When I was a child, we had an apple tree in our garden, so we never bought any apples from the shop. The apple pie recipe below was for using up apples that have fallen too early and were too hard and sour to eat raw. I learnt to avoid food waste at an early age. We produced our own food in the garden, not just apples. As children we had to help pick up the apples from the ground. When making the apple pie we also helped with the peeling and grating. Occasionally, making this dish was a family activity with mum or grandma. I still remember the sweet cinnamon smell that filled the house while the pie was in the oven. Oh, and the anticipation of ‘when will it be ready?’. We could barely wait for the pie to be cool enough to eat!

I learnt this recipe from my mum, and she learnt it from her mum, and she learnt it from her mum. This is as far as I remember. This recipe has been in our family for generations.
Each Hungarian family has their own version of it though.
The original recipe was more like a ‘note to self’, so I adapted it with proper measurements and enriched the pastry with vanilla and lemon zest.
When we bought our house in Norfolk, a big apple tree came with it in the garden. This apple pie recipe is special because although I live in England, I still make it on the same principles as my grandmother used to. Using up the apples fallen too early from the tree.
I also put this dish on my private dining menus. Some of my regulars enjoyed it with custard or pouring cream. On my fine dining menus, I serve it with caramel foam, roasted apple purée and Chantilly cream.

Apple Pie Recipe (more effort)
Pastry
- 250g unsalted butter, cold but cut into small cubes
- 400g plain flour
- 200g icing sugar
- zest of 1 lemon
- 15g baking powder
- 1 pinch of salt
- 1 egg yolk
- 1 tsp vanilla paste
- 3 tbsp sour cream
In a bowl mix the flour, icing sugar, lemon zest, baking powder and salt. Add the butter and work together until it resembles like breadcrumbs. You can do this step in a mixer with a ‘K’ attachment.
Mix together the egg yolk, vanilla paste and sour cream.
Add to the dry mixture and work the pastry together. Make sure you only work the dough until comes together as you do not want to overmix it. Divide the dough into two equal parts, wrap in cling film and rest in the fridge for at least 1 hour before rolling out.
Pre heat the oven to 170C with fan on.
Filling
- 2.5kg apple, peeled, cored and grated
- 200g caster sugar (or a bit more if you like it sweeter)
- 2 tbsp cinnamon
Add the caster sugar to the grated apples and let it rest for 15 minutes.

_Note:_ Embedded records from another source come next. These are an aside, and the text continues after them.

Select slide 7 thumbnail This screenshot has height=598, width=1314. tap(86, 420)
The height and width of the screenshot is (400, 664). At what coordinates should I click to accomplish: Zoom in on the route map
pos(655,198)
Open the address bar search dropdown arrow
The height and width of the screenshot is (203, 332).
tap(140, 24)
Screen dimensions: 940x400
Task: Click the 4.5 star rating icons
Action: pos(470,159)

This will allow the apple to release the juice. Squeeze the juice out as much as you can. You only want the dry apple for the pie.
The apple juice is delicious to drink as it is or with sparkling water as cordial.
Season the dry apple mixture with the cinnamon and more caster sugar if needed.
Assembling
You will need a 30x40cm baking tray lined with parchment paper.
Roll the pastry to the size of the tray and with the rolling pin put into the bottom of the tray. Spread the apple filling evenly. Roll the top pastry as well and put on top of the apple filling. Prick the top with a fork often so the steam can evaporate during baking.
Bake it for approximately 40 minutes.
Let it cool before slicing. Dust it with icing sugar.
Enjoy.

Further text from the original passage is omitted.